Roughly 16% of federal workers are in the DC metro area, but they account for a disproportionate share of senior positions. Remove DC and the 'overpaid' narrative collapses.
✍️The Real Problem
The “overpaid bureaucrat” narrative is both overstated and understated. Overstated because most federal workers earn fair market wages for their education and experience — CBO consistently finds that workers with professional degrees earn less in government than they would in the private sector.
But understated because the pay system is broken. The GS scale rewards longevity over performance.
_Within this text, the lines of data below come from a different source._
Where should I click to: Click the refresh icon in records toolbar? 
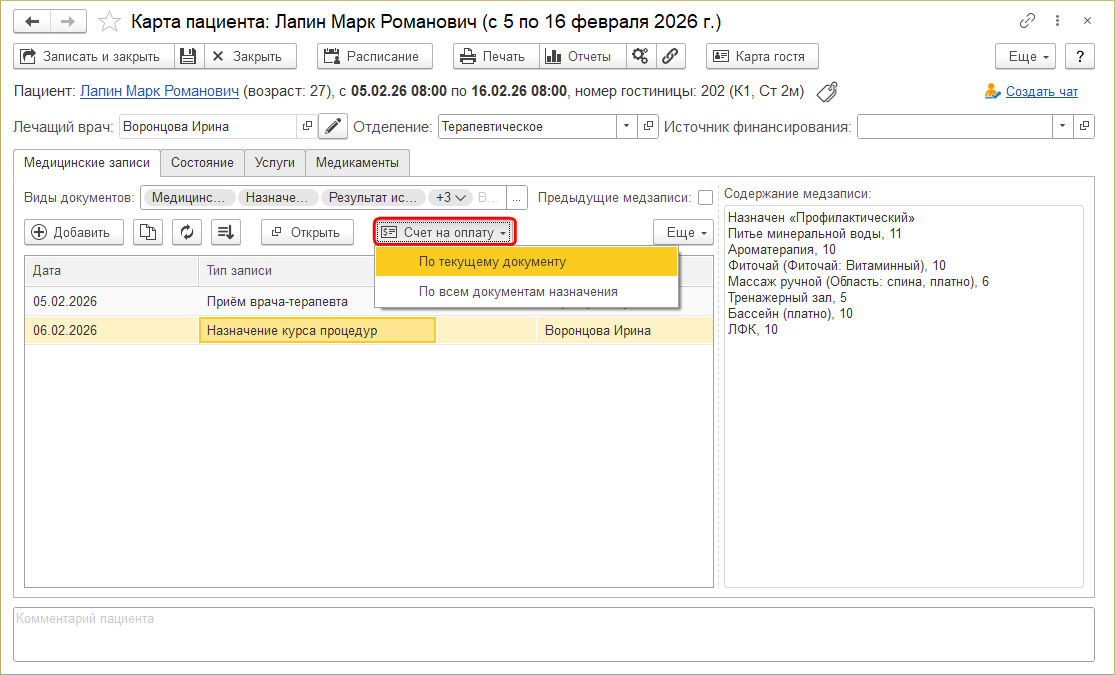187,232
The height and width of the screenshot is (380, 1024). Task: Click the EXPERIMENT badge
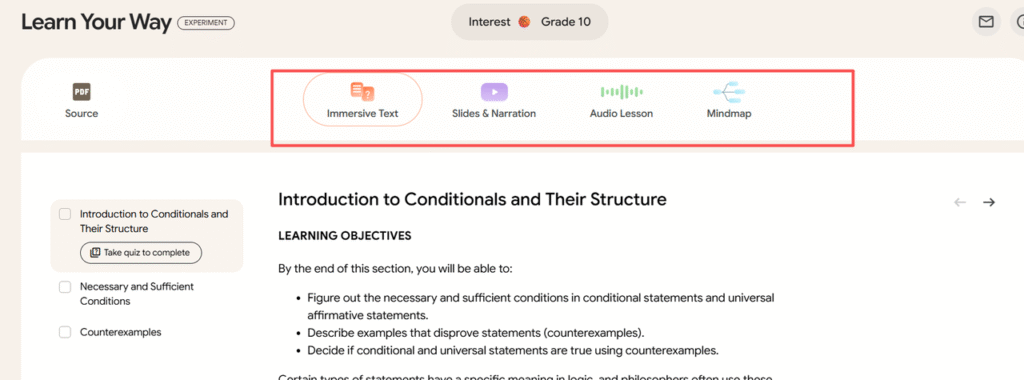click(x=206, y=23)
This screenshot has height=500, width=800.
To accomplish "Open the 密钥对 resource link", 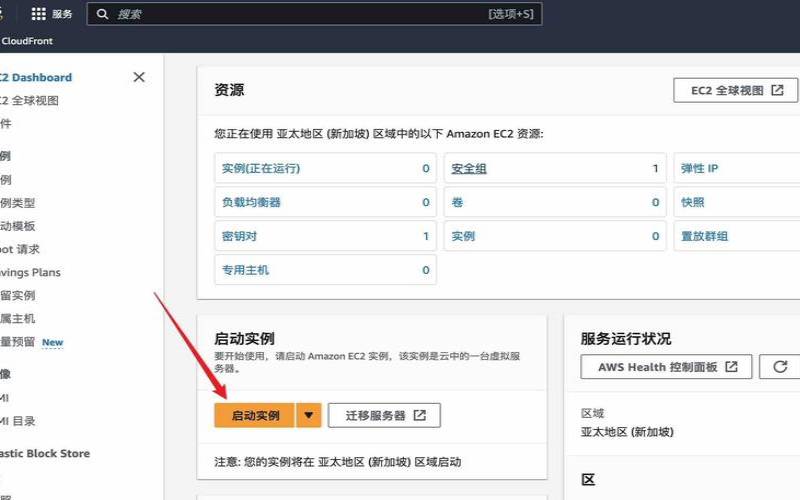I will coord(239,237).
Step increases are virtually automatic. Firing is nearly impossible — fewer than 0.5% of federal workers are terminated for cause in any given year. This isn't a workforce compensation problem. It's a management accountability problem.
The fix isn't cutting salaries — that just drives top talent to the private sector and leaves the mediocre behind. The fix is reforming the system: tie pay to performance, make firing possible, and give managers the tools to build excellent teams.
The Bottom Line
Federal workers aren't overpaid — the federal pay system is outdated. A 75-year-old compensation framework can't attract and retain 21st-century talent. Reform the system, don't just blame the workers.